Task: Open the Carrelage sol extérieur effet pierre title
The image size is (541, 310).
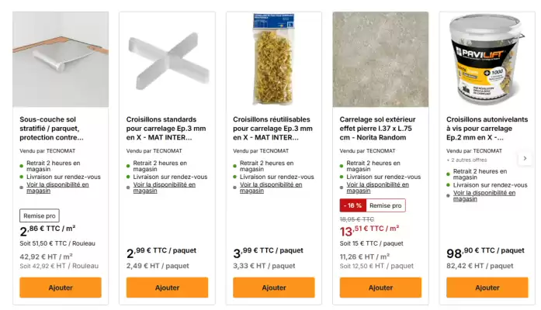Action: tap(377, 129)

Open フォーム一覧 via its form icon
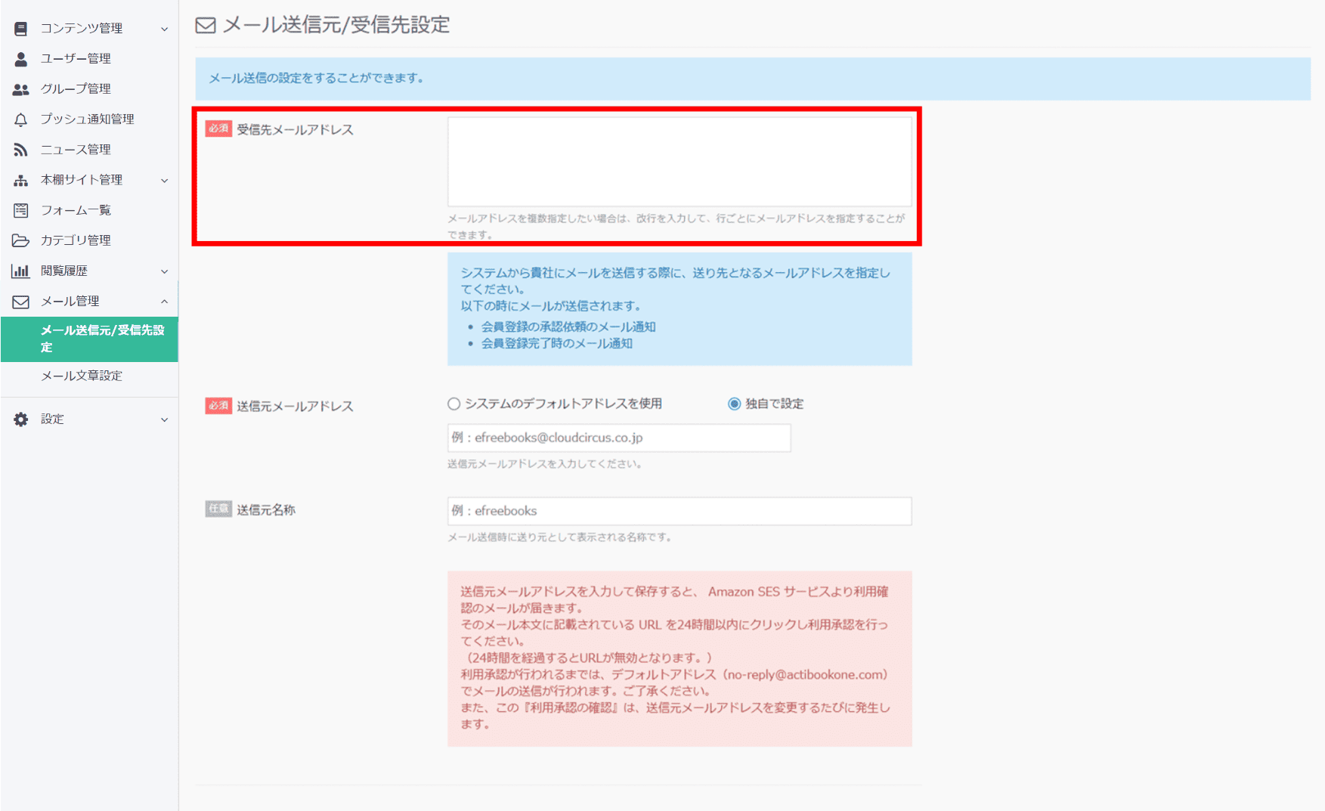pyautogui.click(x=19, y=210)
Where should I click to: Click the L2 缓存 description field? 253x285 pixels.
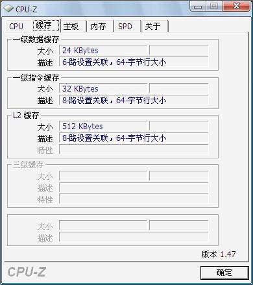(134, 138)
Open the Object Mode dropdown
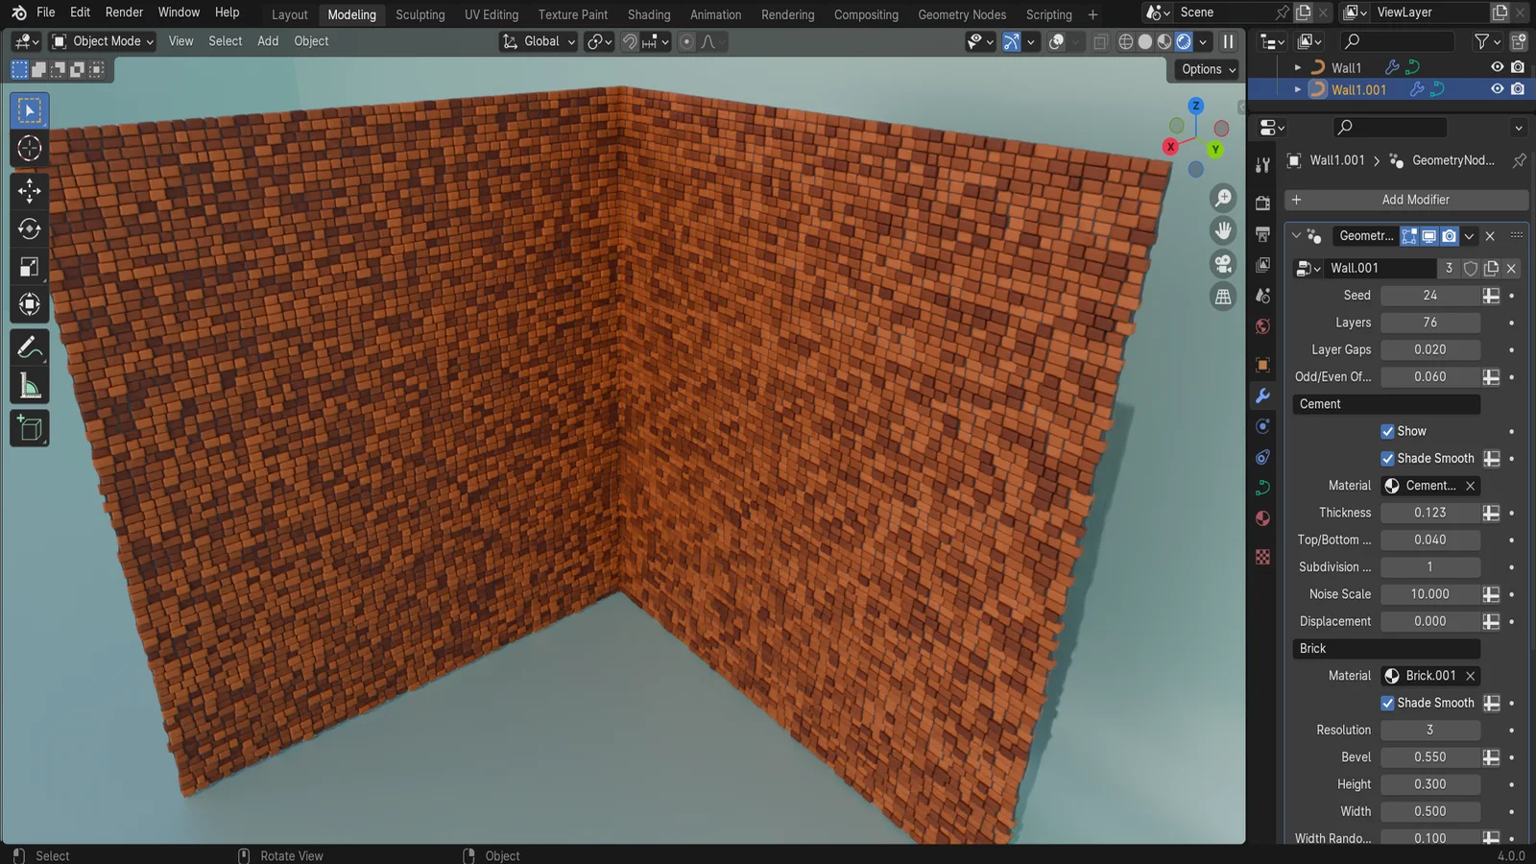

________________________

- [Stated problem]: Rewrite the rows above, putting "Select" wherever "Open" appears and changing nothing else. Leave the pictures out.

- [In response]:
Task: Select the Carrelage sol extérieur effet pierre title
The image size is (541, 310).
Action: tap(377, 129)

Select フォーム一覧 via its form icon
pyautogui.click(x=19, y=210)
Where should I click to: Click the L2 缓存 description field? 253x285 pixels.
(134, 138)
Select the Object Mode dropdown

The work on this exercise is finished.